Schedule

We will aim to fill in lecture topics at least 1 week in advance. Assignment due dates are final, unless there are exceptional unforeseen circumstances.

Event

Date

Description

Course Material
Lecture

08/26
Monday

Lecture 1 - Course Introduction
[slides]
Lecture

08/28
Wednesday

Lecture 2 - Data challenges
[slides]
Suggested Readings:
- Lessons from measurement [only need to read measurement section]
- When You Hear the Margin of Error Is Plus or Minus 3 Percent, Think 7 Instead
Assignment

08/29
Thursday

Homework #1 - Polling and Data Collection released!

[Homework #1 - Polling and Data Collection]
Lecture

09/02
Monday

NO CLASS -- Labor day
Lecture

09/04
Wednesday

Lecture 3 - Survey weighting
[slides]
Suggested Readings:
Lecture

09/09
Monday

Lecture 4 - Weighting 2
[slides]
Lecture

09/11
Wednesday

Lecture 5 - Other aspects of data collection
[slides]
Optional Readings:
Lecture

09/16
Monday

Lecture 6 - Recommendations introduction
[slides]
Suggested Readings:
- Mining Massive Datasets, Ch 9, Recommendations
- Stitchfix Algorithms tour
Assignment

09/17
Tuesday

Homework #2 - Recommendation Systems released!

[Homework #2 - Recommendation Systems]
Lecture

09/18
Wednesday

Lecture 7 - Recommendations, from predictions to decisions
[slides]
Suggested Readings:
- The Engagement-Diversity Connection: Evidence from a Field Experiment on Spotify
- Algorithmic Effects on the Diversity of Consumption on Spotify
Due

09/17 23:59 ET
Tuesday

Homework #1 due
Lecture

09/23
Monday

Lecture 8 - Algorithmic Pricing basics
[slides]
Lecture

09/25
Wednesday

Lecture 9 - Algorithmic Pricing complications
[slides]
Suggested Readings:
- The Algorithm behind Plane Ticket Prices and How to Get the Best Deal
- Book chapter on Dynamic Programming
Notes:
- Handwritten notes backward induction 1
- Handwritten notes backward induction 2
Lecture

09/30
Monday

Special Lecture (by Kenny, Sophie, Vince) -- Recommendations and matching

Abstract of Kenny’s Talk: In recommendation settings, there is an apparent trade-off between the goals of accuracy (to recommend items a user is most likely to want) and diversity (to recommend items representing a range of categories). As such, real-world recommender systems often explicitly incorporate diversity separately from accuracy. This approach, however, leaves a basic question unanswered: Why is there a trade-off in the first place? We show how the trade-off can be explained via a user’s consumption constraints—users typically only consume a few of the items they are recommended. In a stylized model we introduce, objectives that account for this constraint induce diverse recommendations, while objectives that do not account for this constraint induce homogeneous recommendations. This suggests that accuracy and diversity appear misaligned because standard accuracy metrics do not consider consumption constraints.

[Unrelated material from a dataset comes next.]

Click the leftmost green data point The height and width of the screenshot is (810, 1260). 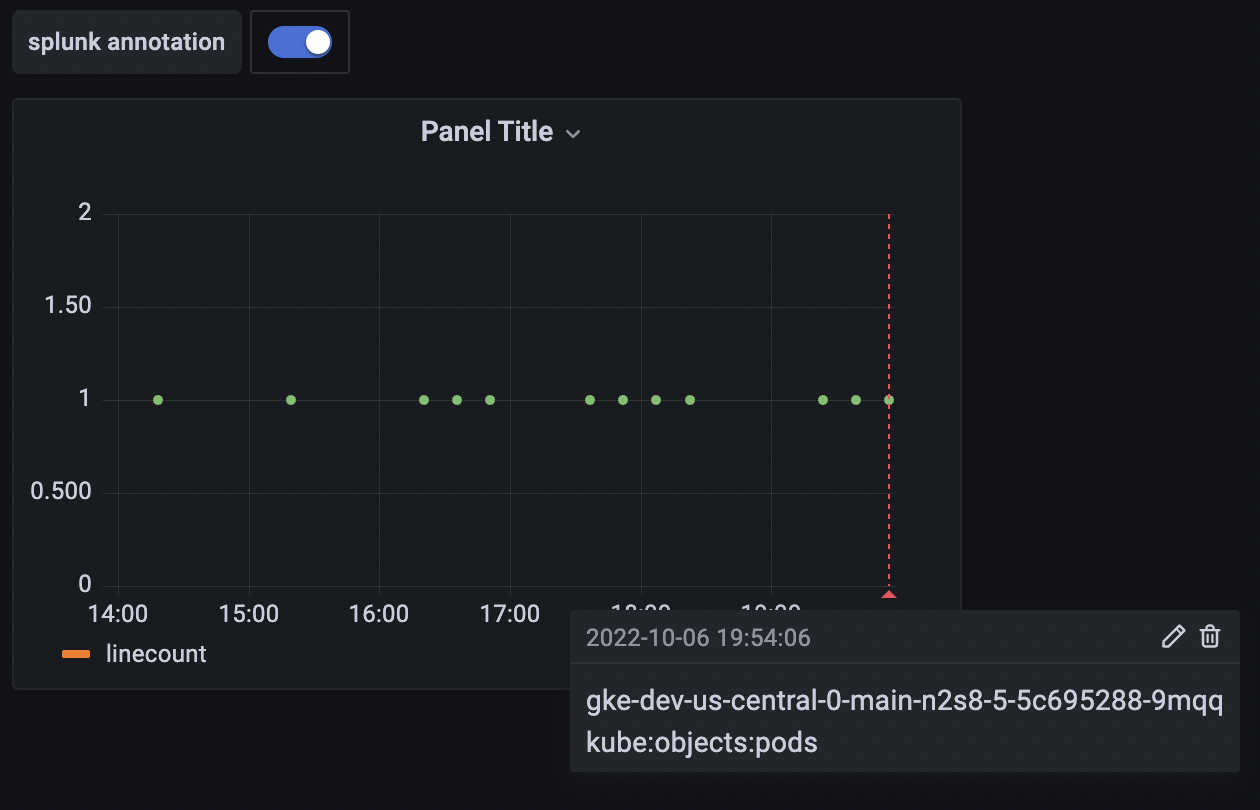pos(158,400)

Abstract of Sophie’s Talk: In the basic recommendation paradigm, the most relevant item is recommended to each user. This may result in some items receiving lower exposure than they “should”; to counter this, several algorithmic approaches have been developed to ensure item fairness. These approaches necessarily degrade recommendations for some users to improve outcomes for items, leading to user fairness concerns. In turn, a recent line of work has focused on developing algorithms for multi-sided fairness, to jointly optimize user fairness, item fairness, and overall recommendation quality.

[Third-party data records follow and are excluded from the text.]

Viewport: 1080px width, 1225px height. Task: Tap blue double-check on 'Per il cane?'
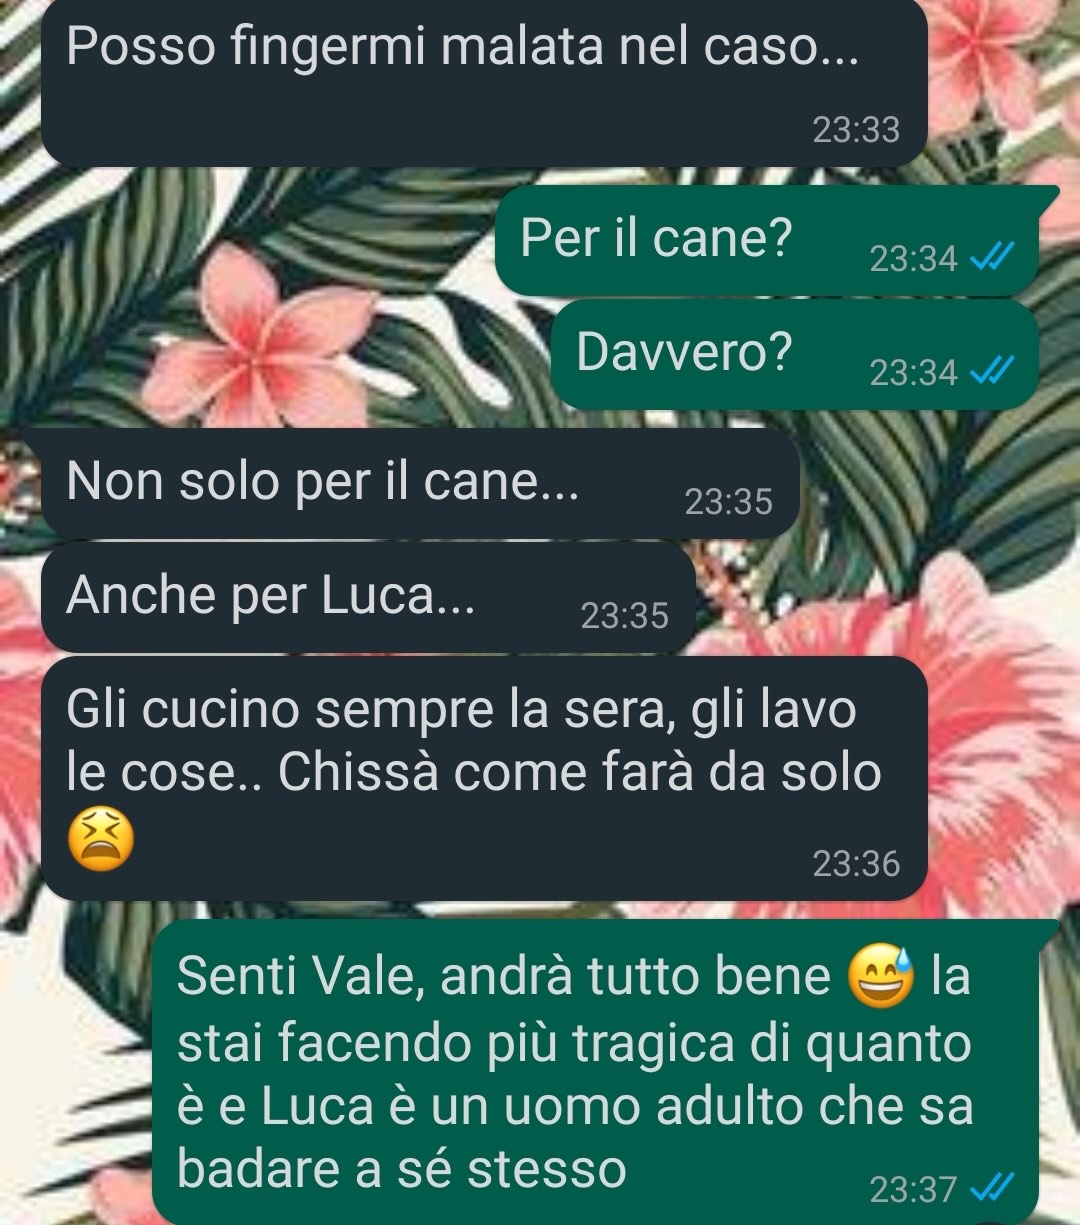[x=994, y=259]
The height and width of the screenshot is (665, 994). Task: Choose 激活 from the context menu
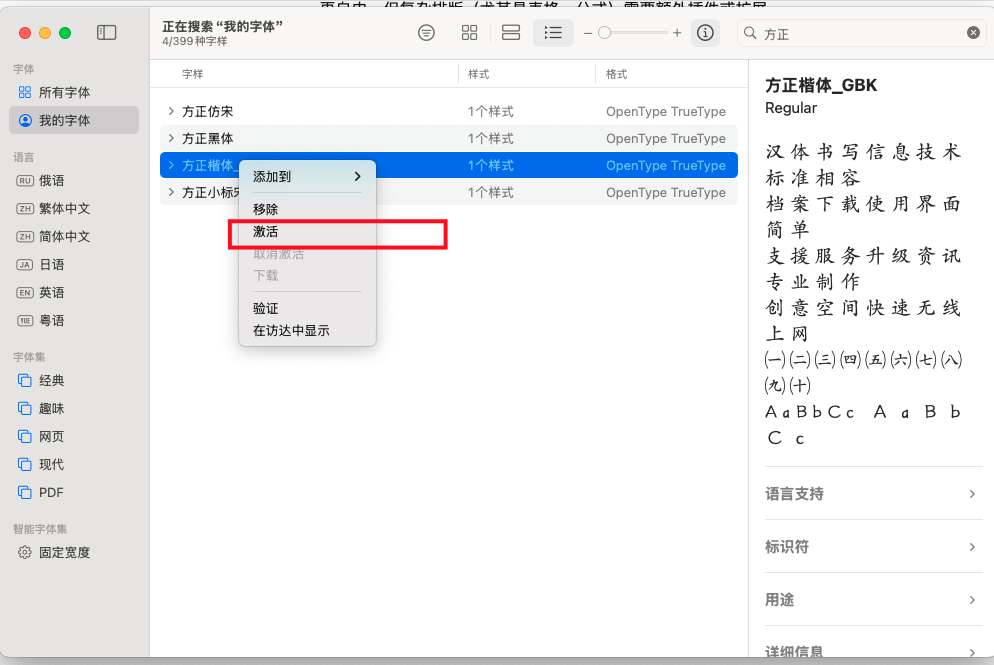(x=266, y=232)
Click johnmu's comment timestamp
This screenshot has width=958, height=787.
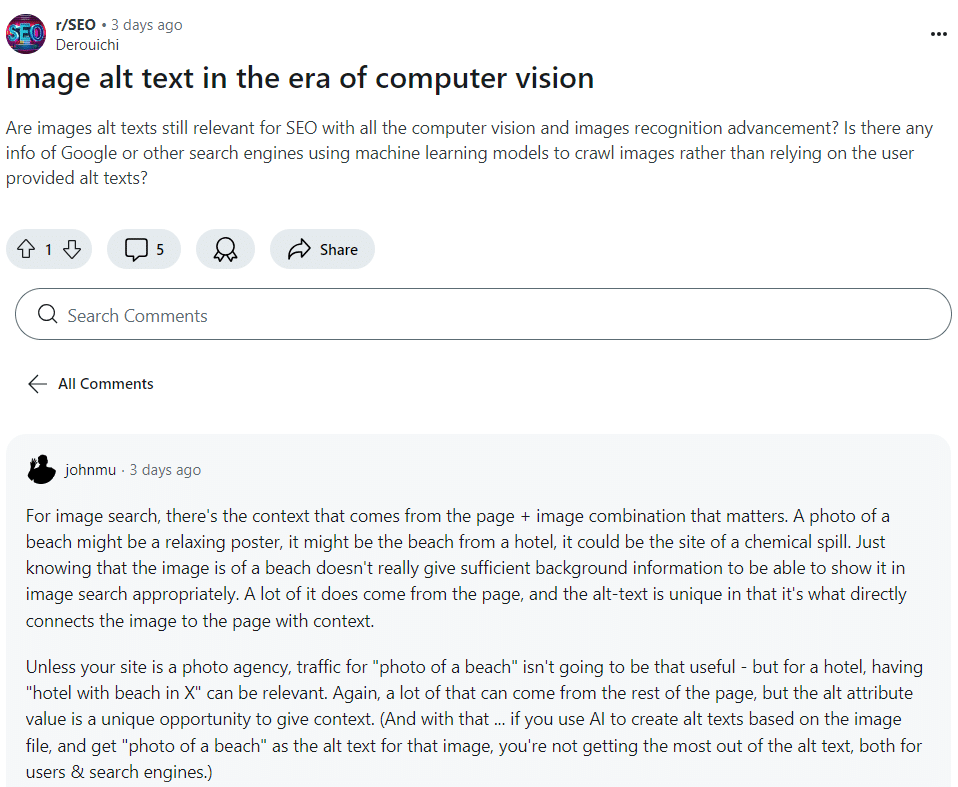(165, 470)
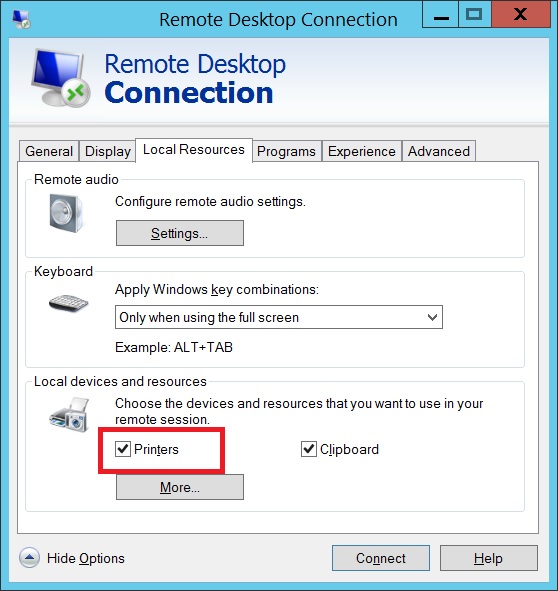The width and height of the screenshot is (558, 591).
Task: Open the Windows key combinations dropdown
Action: [279, 317]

In this talk, I will introduce item fairness and multi-sided fairness in recommendation. Then, I will discuss our recent work addressing the question: what is the tradeoff between these user fairness and item fairness, and what are the characteristics of (multi-objective) optimal solutions? In this work, we develop a theoretical model of recommendations with user and item fairness objectives and characterize the solutions of fairness-constrained optimization. We identify two phenomena: (a) when user preferences are diverse, there is “free” item and user fairness; and (b) users whose preferences are misestimated can be especially disadvantaged by item fairness constraints. Empirically, we build a recommendation system for preprints on arXiv and implement our framework, measuring the phenomena in practice and showing how these phenomena inform the design of markets with recommendation systems-intermediated matching.

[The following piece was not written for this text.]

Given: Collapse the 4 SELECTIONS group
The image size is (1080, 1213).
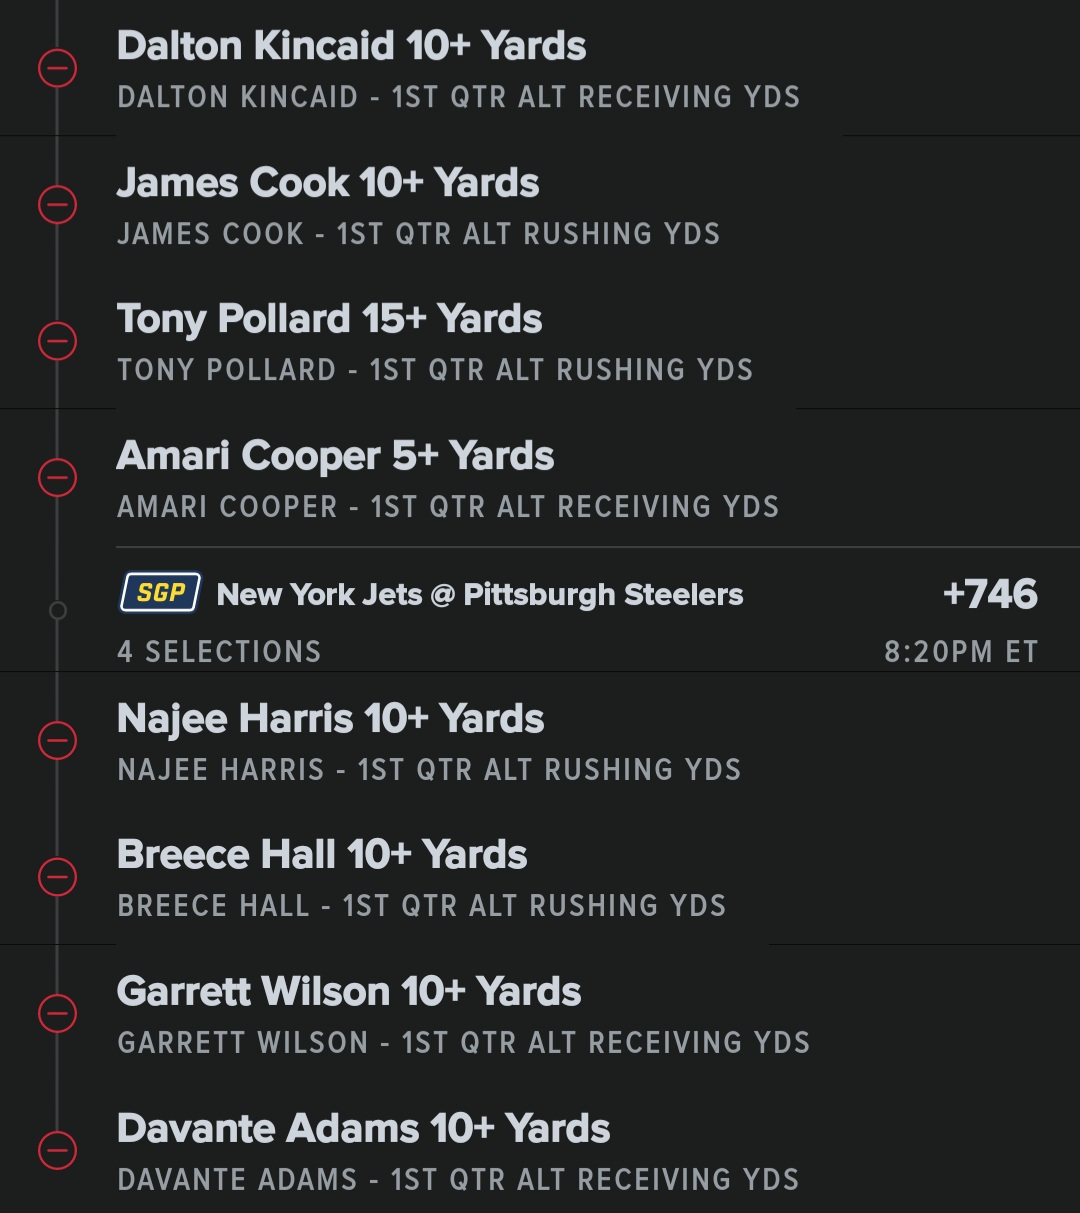Looking at the screenshot, I should pyautogui.click(x=219, y=652).
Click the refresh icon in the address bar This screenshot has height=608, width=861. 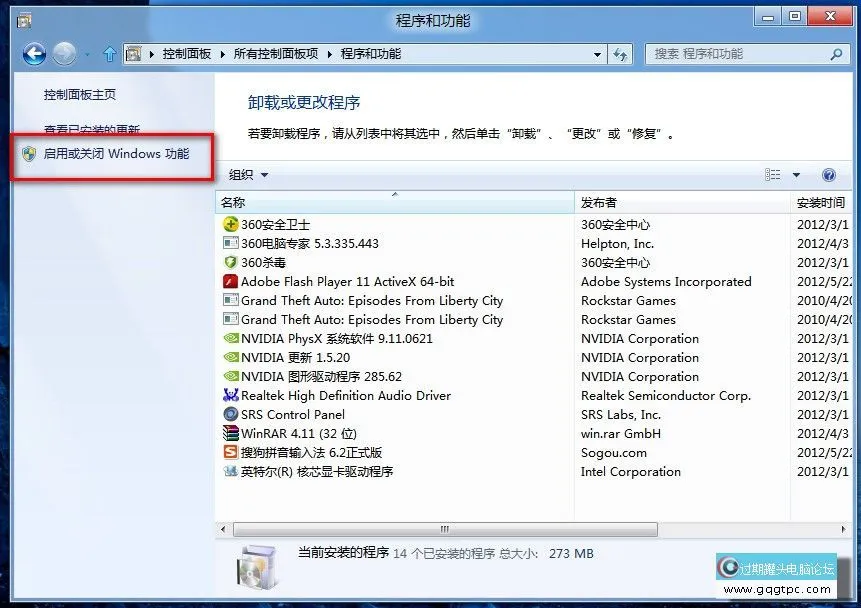pyautogui.click(x=620, y=54)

Abstract of Vince’s Talk: Every year in the US, over 3 million older adults are discharged from hospitals into long term care facilities, like nursing homes. Many of these patients are not immediately discharged and spend time at the hospital though they are ready to be discharged. Meanwhile, both hospital staff and care facility operators devote significant resources to facilitate placement, for example by placing calls to refresh outdated placement data, in order to mitigate the significant operating costs of an occupied hospital bed or vacant facility bed. I present my work supporting the placement of over 200 patients into long term care facilities in Hawai’i.

First I will present work in deploying a conversational SMS agent to address hospital staff data needs with 1,047 care facilities – showing that aligning with existing workflows and improving accuracy and timeliness of data can provide value and improve outcomes, even absent sophisticated algorithmic recommendations. Second, I will present an experiment to better understand preferences among care homes with respect to patients, and how on-the-ground factors play a role in preferencing and ultimately interest in a patient placement. Lastly, I will present on-going work in the design of levers within a dashboard used by hospital staff to enable better timeliness of data and in-turn patient placement outcomes.
Lecture

10/02
Wednesday

Special Lecture (by Gabriel, Sidhika, Zhi) -- Heterogeneous reporting in NYC311 systems
Optional Readings:
- Quantifying Spatial Under-reporting Disparities in Resident Crowdsourcing
- A Bayesian Spatial Model to Correct Under-Reporting in Urban Crowdsourcing
Abstract of Gabriel’s Talk: Decision-makers often observe the occurrence of events through a reporting process. City governments, for example, rely on resident reports to find and then resolve urban infrastructural problems such as fallen street trees, flooded basements, or rat infestations. Without additional assumptions, there is no way to distinguish events that occur but are not reported from events that truly did not occur. Because disparities in reporting rates correlate with resident demographics, addressing incidents only on the basis of reports leads to systematic neglect in neighborhoods that are less likely to report events.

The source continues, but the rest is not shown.